Is FastJson Really Faster? Benchmark vs Jackson and Gson
This article evaluates Alibaba's FastJson library by comparing its parsing speed, Maven popularity, and issue count against Jackson and Gson, presenting benchmark results, highlighting a critical bug in timestamp handling, and concluding with a recommendation to prefer Jackson for most Java projects.
FastJson Overview
FastJson is an open‑source JSON library from Alibaba that can serialize Java beans to JSON strings and deserialize JSON back to Java objects. It is widely used by Java developers who value its claimed speed advantage.
Performance Benchmark
A simple performance test was conducted on a JDK 8 environment with an AMD 3700X CPU and 3200 MHz memory. Two scenarios were measured: converting a simple object to a JSON string and parsing a JSON string back to an object, each executed ten million times. The libraries compared were FastJson, Jackson, and Google Gson.
The resulting timings (in milliseconds) show that FastJson is indeed the fastest, but only about 20% faster than Jackson, while Gson is noticeably slower.
Popularity and Community Support
Despite its speed, FastJson is far less popular than Jackson or Gson. Maven Central download statistics show FastJson’s usage is an order of magnitude lower than Jackson’s. Additionally, the FastJson repository has over 1,200 unresolved issues, indicating potential maintenance concerns.
Bug Example and Code Analysis
A specific bug was demonstrated with timestamp parsing. The following code snippet reproduces the issue, where malformed timestamp strings are incorrectly accepted while valid formats fail.
try {
String time = "1970-01-01 00:00:00";
com.alibaba.fastjson.JSONObject jsonObject = new com.alibaba.fastjson.JSONObject();
jsonObject.put("time", time);
Timestamp timestamp = jsonObject.getTimestamp("time");
System.out.println("time:" + timestamp);
} catch (Exception e) {
e.printStackTrace();
}The library’s internal parsing logic contains a flawed conditional that trims trailing zeros without proper validation, leading to incorrect handling of strings such as "1970-01-01 00:00:00.000000000.000000000".

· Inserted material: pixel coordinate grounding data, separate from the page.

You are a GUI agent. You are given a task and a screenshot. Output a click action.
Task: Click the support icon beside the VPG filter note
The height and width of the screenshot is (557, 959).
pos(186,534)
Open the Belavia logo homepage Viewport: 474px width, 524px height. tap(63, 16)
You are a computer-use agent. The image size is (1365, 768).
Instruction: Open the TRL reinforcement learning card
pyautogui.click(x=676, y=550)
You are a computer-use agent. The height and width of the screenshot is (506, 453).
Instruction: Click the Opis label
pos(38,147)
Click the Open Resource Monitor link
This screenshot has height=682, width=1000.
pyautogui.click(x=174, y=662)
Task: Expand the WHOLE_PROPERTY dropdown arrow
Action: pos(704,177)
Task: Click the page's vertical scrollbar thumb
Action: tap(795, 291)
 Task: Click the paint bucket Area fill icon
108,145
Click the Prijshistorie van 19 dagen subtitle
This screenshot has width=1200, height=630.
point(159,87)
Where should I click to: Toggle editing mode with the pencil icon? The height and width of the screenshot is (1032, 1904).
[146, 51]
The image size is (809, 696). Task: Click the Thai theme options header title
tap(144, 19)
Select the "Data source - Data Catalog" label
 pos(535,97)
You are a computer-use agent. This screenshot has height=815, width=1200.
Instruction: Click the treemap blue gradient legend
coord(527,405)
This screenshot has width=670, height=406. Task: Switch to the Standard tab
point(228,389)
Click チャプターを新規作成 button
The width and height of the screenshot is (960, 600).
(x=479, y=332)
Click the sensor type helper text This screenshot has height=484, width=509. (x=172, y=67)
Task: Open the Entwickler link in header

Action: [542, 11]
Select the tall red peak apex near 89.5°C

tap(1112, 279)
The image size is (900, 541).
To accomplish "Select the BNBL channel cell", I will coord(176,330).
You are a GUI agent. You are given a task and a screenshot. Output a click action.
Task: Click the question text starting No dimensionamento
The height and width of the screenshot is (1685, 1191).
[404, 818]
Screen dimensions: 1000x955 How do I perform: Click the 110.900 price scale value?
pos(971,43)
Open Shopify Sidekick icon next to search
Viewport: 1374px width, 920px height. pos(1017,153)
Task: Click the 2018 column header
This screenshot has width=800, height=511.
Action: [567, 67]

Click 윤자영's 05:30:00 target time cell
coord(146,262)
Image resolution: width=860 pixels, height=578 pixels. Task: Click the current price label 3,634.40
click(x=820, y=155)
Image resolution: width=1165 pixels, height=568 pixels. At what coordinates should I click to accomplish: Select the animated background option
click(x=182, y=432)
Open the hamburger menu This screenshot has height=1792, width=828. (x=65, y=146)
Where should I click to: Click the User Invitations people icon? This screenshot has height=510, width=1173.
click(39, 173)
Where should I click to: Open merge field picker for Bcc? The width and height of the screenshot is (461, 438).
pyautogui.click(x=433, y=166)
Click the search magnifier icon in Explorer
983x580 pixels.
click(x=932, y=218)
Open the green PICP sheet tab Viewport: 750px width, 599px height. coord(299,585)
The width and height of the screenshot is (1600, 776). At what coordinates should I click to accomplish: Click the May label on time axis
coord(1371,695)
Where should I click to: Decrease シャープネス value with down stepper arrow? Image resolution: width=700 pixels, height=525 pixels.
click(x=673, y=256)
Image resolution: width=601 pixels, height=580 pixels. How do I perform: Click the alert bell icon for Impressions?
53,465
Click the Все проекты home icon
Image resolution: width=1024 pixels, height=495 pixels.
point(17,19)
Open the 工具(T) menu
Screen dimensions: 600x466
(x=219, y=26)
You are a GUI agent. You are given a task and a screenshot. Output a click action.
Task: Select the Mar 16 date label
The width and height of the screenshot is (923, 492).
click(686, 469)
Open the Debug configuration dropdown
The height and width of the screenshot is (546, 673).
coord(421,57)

if (strVal.endsWith(".000000000")) {
strVal = strVal.substring(0, strVal.length() - 10);
} else if (strVal.endsWith(".000000")) {
strVal = strVal.substring(0, strVal.length() - 7);
}
if (strVal.length() == 29 && strVal.charAt(4) == '-' && strVal.charAt(7) == '-' &&
strVal.charAt(10) == ' ' && strVal.charAt(13) == ':' && strVal.charAt(16) == ':' &&
strVal.charAt(19) == '.') {
// parsing logic that incorrectly accepts malformed formats
...
}Conclusion and Recommendation
While FastJson does offer a modest speed advantage, its lower adoption, large number of open issues, and the demonstrated parsing bug suggest it is not the optimal choice for most projects. Jackson, with its robust ecosystem and better community support, should be the default JSON library, and FastJson can be phased out in favor of more reliable alternatives.